Bu cilt görünümünde bozulma olarak algılanır. Çocuk cildi pürüzsüdür ve ışığı çok iyi yansıtır, yaşlanan ciltte oluşan düzensizlikler ise ışığın güzel bir şekilde yansımasını engeller. Yaşlanma ile birlikte ciltte kahverengi ve kırmızı lekeler görülmeye başlar ve ciltteki gözenekler büyür. Peeling denilen cilt soyma işlemlerinde cildin en dış tabakaları alınır, alttan gelen yeni cilt ile cilt yenilenir. Bu sayede ışığı daha iyi yansıtan, daha uyumlu bir cilt rengi elde edilir. Piyasada her gün yeni bir yöntem çıkmakta, her çıkan yeni yöntem de ciddi başarı iddiaları ile gelmektedir: Ağrısız, sızısız, öğle arasında yapılabilecek kadar günlük hayatınızı etkilemeyecek, ameliyatlara eş değer başarılar gibi. Acaba bu iddialar gerçekçi midir? Vaat edilenleri verebiliyor mu? Bu yöntemler evet bazı özel durumlarda belirgin faydalar sağlayabilir, ancak tercih edilen yöntem sizin durumunuz için gerçekten problemsiz bir iyileşme süreci ve bariz etki ortaya çıkarabilecek midir önemli olan budur” dedi.
HANGİ OPERASYONLAR YAPILIYOR ?
Yüz cildi ve cilt altı dokularının fazlalığı ve sarkması ile derideki renk değişikliğinin ve ince kırışıklıkların tedavisi olmak üzere ikiye ayırmak gerektiğini ifade eden Dr. Çağıcı, “Cilt-ciltaltı dokularının sarkmasında ameliyata alternatif olduğu iddia edilen yöntemlere kuşku ile yaklaşmak gerekmektedir. Belirgin cilt ve ciltaltı dokularının sarkmasında alternatifsiz altın standart ameliyattır. Ancak erken yaşlardaki, ciddi doku sarkmalarının olmadığı, erken safhalardaki sarkmalarda non invazif yöntemler de denenebilir. İleri olgularda ameliyatsız yöntemlerin başarı oranları ciddi oranlarda düşüktür, bu konuda dikkatli olunmalıdır. Cilt renk değişikliklerinde ve ince kırışıklıklarda ise non-invazif yöntemlere tercih edilebilir. Bu konuda birçok yöntem (lazer ve kimyasal peeling) kullanılabilse de bu işin altın standartı CO2 lazer ile cilt yenilemedir” diye konuştu.

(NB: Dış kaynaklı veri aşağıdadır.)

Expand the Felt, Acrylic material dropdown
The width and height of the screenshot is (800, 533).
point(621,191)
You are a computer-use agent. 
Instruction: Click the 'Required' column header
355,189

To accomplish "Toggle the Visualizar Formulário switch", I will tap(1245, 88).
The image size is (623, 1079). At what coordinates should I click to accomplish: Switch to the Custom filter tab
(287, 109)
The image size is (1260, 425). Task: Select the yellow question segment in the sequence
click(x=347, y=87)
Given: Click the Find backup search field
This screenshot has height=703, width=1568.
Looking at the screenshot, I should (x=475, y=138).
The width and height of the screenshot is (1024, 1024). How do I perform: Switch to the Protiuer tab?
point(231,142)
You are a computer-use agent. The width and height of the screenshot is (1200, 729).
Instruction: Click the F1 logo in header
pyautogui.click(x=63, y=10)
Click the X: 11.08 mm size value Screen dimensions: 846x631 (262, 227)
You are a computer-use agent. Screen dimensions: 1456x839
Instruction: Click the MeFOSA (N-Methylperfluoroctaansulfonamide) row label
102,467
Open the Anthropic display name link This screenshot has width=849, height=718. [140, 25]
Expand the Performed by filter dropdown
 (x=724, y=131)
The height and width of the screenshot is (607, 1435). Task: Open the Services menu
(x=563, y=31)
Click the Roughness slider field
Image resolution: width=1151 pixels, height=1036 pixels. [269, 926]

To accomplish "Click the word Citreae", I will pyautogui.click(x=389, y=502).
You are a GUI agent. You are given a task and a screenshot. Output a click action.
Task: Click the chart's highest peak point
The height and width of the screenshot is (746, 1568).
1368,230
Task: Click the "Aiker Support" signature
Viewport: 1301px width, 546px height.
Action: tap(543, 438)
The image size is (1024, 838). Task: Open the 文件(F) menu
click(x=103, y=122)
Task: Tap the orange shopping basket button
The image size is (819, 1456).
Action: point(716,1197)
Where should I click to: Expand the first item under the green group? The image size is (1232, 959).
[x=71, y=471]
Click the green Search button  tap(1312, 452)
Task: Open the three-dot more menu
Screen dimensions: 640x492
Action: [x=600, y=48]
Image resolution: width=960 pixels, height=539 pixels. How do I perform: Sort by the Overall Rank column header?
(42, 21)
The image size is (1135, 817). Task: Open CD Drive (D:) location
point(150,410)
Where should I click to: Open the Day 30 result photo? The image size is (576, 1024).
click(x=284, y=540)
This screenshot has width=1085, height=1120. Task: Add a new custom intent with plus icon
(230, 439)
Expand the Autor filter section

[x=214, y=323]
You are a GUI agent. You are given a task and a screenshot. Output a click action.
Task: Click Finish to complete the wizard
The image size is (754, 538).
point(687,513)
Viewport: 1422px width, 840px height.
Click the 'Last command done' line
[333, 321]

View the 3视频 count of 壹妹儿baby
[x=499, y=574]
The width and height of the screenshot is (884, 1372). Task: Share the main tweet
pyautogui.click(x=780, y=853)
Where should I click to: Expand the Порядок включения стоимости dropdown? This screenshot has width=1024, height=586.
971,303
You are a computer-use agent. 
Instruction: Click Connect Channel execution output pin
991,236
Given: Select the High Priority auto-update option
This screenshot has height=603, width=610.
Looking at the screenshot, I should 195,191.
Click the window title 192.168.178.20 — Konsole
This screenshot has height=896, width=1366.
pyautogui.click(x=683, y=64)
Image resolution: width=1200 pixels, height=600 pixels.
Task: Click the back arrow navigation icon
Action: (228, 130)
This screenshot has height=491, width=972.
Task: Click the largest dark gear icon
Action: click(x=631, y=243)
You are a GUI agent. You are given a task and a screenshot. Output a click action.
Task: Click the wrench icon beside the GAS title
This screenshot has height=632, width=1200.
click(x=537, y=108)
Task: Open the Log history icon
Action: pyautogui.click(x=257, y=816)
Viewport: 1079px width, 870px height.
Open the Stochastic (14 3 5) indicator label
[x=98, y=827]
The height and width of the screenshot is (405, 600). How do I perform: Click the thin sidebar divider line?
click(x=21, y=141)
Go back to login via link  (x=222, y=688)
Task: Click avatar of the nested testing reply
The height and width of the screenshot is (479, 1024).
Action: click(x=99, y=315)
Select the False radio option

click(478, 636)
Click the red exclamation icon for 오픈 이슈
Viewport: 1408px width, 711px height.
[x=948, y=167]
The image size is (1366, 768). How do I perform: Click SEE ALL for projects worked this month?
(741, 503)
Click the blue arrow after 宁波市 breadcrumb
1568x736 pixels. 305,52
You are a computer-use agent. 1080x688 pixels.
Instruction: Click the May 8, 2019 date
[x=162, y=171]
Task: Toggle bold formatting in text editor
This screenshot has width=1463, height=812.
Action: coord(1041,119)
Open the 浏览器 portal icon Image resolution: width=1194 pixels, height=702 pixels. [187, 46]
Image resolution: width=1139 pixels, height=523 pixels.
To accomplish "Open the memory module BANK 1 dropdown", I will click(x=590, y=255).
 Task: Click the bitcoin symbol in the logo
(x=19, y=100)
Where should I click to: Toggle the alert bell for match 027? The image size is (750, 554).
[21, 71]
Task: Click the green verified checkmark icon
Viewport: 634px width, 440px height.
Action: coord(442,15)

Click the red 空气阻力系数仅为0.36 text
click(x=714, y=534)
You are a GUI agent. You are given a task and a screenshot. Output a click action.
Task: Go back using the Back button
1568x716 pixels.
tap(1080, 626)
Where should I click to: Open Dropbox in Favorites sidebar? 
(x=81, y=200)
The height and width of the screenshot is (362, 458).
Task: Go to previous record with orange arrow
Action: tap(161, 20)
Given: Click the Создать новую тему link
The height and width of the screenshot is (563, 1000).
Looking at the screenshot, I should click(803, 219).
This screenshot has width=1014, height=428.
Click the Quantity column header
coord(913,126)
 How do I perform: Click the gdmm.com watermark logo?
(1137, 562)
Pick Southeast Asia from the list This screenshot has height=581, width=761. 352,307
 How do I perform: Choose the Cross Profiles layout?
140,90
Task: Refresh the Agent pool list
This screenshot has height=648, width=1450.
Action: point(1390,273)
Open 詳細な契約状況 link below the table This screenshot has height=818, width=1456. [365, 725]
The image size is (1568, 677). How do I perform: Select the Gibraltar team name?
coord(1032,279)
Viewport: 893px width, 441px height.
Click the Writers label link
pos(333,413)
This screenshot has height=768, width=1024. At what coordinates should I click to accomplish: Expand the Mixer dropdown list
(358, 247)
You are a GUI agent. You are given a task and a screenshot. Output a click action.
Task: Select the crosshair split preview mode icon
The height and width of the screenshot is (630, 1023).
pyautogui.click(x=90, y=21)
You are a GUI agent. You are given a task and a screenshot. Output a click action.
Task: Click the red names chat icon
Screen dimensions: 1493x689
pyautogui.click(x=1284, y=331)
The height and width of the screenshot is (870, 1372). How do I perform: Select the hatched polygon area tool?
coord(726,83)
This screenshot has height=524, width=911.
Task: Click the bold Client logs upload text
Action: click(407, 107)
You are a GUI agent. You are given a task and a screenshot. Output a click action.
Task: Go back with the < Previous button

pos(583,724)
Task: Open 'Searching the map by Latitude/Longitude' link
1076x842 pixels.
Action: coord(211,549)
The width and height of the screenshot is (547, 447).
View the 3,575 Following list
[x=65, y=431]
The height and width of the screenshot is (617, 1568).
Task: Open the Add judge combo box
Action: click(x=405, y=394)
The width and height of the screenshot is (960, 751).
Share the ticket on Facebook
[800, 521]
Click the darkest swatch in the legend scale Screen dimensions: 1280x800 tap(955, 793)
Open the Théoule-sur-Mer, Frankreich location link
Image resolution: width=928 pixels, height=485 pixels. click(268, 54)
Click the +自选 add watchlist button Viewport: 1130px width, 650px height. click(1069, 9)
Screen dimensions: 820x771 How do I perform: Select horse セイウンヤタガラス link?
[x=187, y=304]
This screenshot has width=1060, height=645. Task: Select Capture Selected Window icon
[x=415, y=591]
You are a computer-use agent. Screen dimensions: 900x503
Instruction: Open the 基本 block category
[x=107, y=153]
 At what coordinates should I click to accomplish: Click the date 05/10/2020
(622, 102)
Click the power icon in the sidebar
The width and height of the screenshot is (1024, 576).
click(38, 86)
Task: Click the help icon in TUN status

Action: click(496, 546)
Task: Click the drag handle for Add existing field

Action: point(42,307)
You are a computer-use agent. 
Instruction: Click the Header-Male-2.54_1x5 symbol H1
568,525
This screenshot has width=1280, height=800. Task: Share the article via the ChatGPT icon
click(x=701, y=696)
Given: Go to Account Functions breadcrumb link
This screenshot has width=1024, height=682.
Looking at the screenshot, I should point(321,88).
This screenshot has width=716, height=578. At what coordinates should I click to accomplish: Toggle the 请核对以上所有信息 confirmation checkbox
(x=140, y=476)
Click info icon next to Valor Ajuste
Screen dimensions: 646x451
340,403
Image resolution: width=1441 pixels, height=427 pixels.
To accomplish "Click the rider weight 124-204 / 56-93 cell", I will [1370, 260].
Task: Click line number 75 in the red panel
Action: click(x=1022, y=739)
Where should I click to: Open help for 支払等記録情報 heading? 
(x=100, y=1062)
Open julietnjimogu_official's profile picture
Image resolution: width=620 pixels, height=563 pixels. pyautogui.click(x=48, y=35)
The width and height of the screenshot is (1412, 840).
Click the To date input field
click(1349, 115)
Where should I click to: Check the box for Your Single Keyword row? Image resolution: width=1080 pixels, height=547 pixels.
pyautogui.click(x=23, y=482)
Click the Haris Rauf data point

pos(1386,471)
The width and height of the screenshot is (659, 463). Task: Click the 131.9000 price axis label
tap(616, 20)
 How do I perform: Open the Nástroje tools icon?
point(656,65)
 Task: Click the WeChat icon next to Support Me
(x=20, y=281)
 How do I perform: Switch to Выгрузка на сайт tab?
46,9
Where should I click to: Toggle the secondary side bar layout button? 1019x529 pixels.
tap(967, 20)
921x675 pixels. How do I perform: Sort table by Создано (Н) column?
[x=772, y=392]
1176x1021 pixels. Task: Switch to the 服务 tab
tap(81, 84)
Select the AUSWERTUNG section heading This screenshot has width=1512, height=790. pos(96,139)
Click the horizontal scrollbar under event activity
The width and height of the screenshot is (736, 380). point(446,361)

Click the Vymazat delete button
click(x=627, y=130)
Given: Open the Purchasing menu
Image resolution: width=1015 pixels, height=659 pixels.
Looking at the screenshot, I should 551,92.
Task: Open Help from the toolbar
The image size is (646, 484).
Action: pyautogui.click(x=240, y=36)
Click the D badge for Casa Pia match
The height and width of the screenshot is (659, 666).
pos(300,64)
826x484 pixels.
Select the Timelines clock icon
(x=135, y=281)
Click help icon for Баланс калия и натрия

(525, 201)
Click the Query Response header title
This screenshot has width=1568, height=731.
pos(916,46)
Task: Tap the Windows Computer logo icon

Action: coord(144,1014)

Diğer yüz gençleştirme yöntemlerinde olduğu gibi CO2 lazerde de eski yaşlanmış yüz derinin alınıp soyulduğunu belirten Dr. Çağıcı, “Alttan yeni gelen deriniz ile yüz cildiniz yenilenir. Lazerde ciltteki kolajenin yeniden şekillendirilmesini de uyarılır. Yeniden şekillenen kolajen ciltteki çukurlukları, cilt yüzeyindeki seviye farklılıklarını giderir. Bir iki hafta içerisinde pürüzsüz ve daha düzgün bir yüz cildi elde edilir. Devam eden yeni kolajen sentezi ile çizgi ve gözeneklerin azalması 6 ay boyunca devam eder” açıklamalarında bulundu.